Les modélisations utilisées par cette commission n'avaient-elles pas convergé sur une valeur de 100 euros la tonne de CO2 en 2030 ? En utilisant le taux d'actualisation recommandé pour les choix publics en France, qui est de 4%, cela conduisait à une valeur de départ en 2010 de 45 euros. Cependant, pour des raisons d'acceptabilité et de continuité, la Commission Quinet avait finalement proposé une valeur initiale inférieure à 32 euros. Sur la base de cette dernière valeur, la Contribution climat énergie aurait conduit à des recettes fiscales de 8,3 milliards d'euros en 2007, dont 4,3 milliards à la charge des ménages (soit 0,7% de leur budget moyen de consommation) et de l'ordre de 3,75 milliards versés par les entreprises (soit 1% de leur valeur ajoutée dans l'industrie et 1,7% dans le transport).
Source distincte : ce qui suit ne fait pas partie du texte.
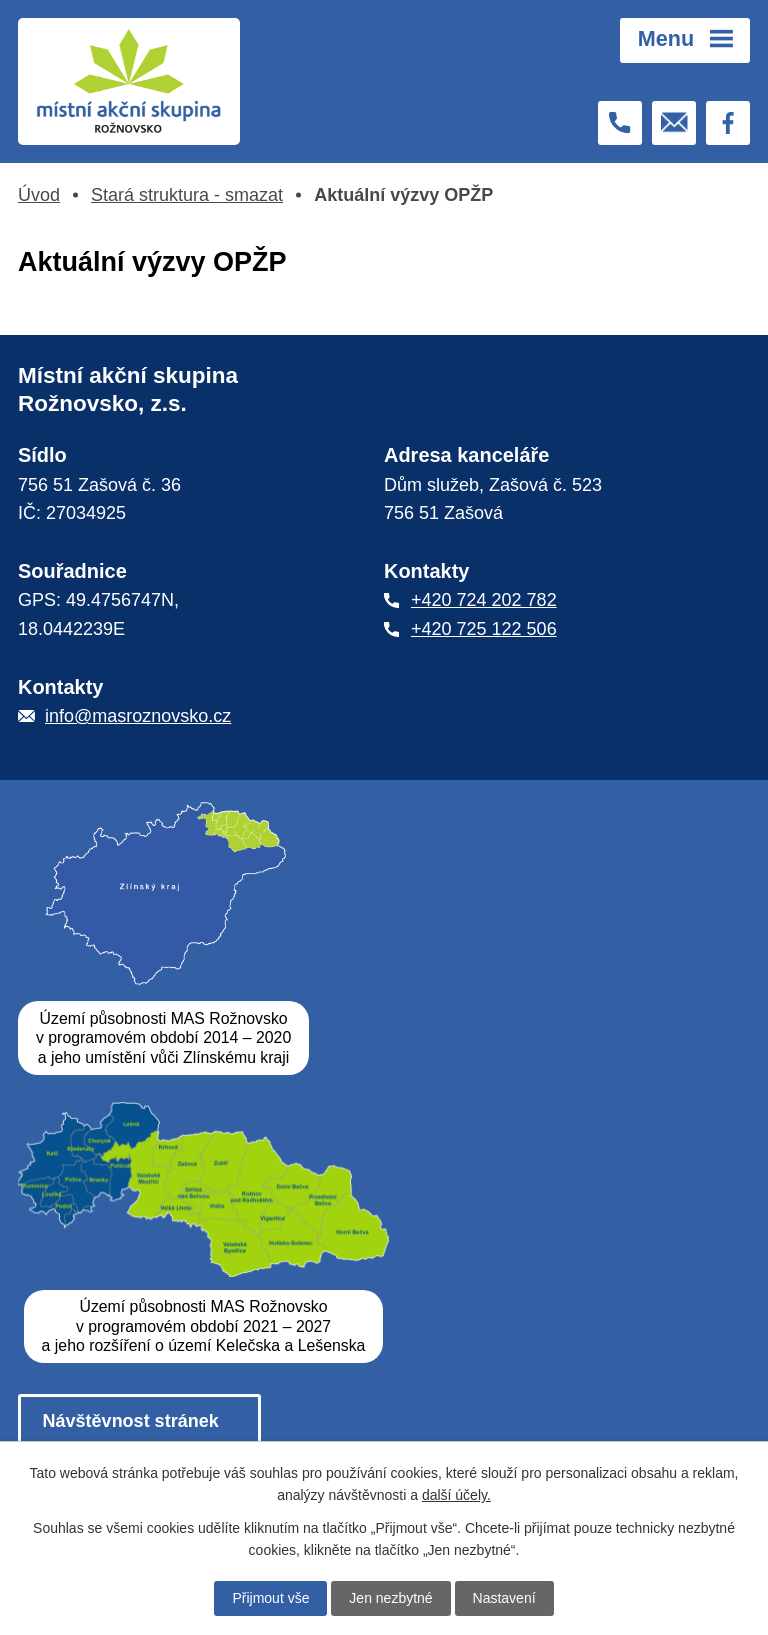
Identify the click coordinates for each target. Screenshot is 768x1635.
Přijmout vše (270, 1598)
Si l'on retenait les recommandations du rapport Quinet, ce prélèvement devait ensuite croître de 5 % par an au-dessus de l'inflation, c'est-à-dire nettement plus rapidement que la progression attendue du revenu des ménages et de la valeur ajoutée des entreprises, pour atteindre les 100 euros en 2030.
Dans un entretien récemment accordé au journal Le Monde, Christine Lagarde, ministre de l'économie, justifiait la décision de fixer à 15 € la tonne le taux de démarrage de la taxe carbone par la nécessité de rester au plus près des prix du marché. De fait, les experts réunis en juillet dernier au sein de la conférence sur la taxe carbone s'étaient longuement interrogés sur la compatibilité de cette taxe avec le marché européen de permis d'émission, auquel sont soumises les installations industrielles de plus de 20 mégawatts. Ce système de cap and trade est actuellement contesté par des personnalités telles que le climatologue américain James Hansen, pour qui une taxe carbone serait largement plus efficace sur le plan écologique qu'un système de quotas. Non seulement ce système est soumis à la spéculation des marchés, mais on assiste, en Europe, à un phénomène de surallocation des quotas accordés par les Etats sous la pression des consortiums industriels. D'où la volatilité du prix de la tonne de CO2, cotée seulement à 13 € sur le marché européen en juin dernier, un coût dérisoire et non dissuasif pour les industries concernées. Dans la lettre qu'il adresse au président Obama le 29 décembre 2008, James Hansen, prône la taxe plutôt que les quotas parce qu'elle est simple, impartiale, stable et prévisible et préconise la redistribution intégrale de son produit aux ménages1.
De quoi faire réfléchir les décideurs politiques, qui, comme Mme Lagarde, se voient aujourd'hui contraints d'aligner le taux de la taxe sur le prix du marché carbone, lequel est déconnecté de toute efficacité environnementale. En 1991, la Suède n'avait pas éprouvé cette difficulté, car le marché européen des permis d'émission n'existait pas. Aujourd'hui, la complexité du système est telle que les régimes, pour être compatibles, risquent un nivellement par le bas. C'est ce qui semble se produire aujourd'hui à travers le choix de rétrograder à 15 € plutôt que 32 € le taux de la taxe.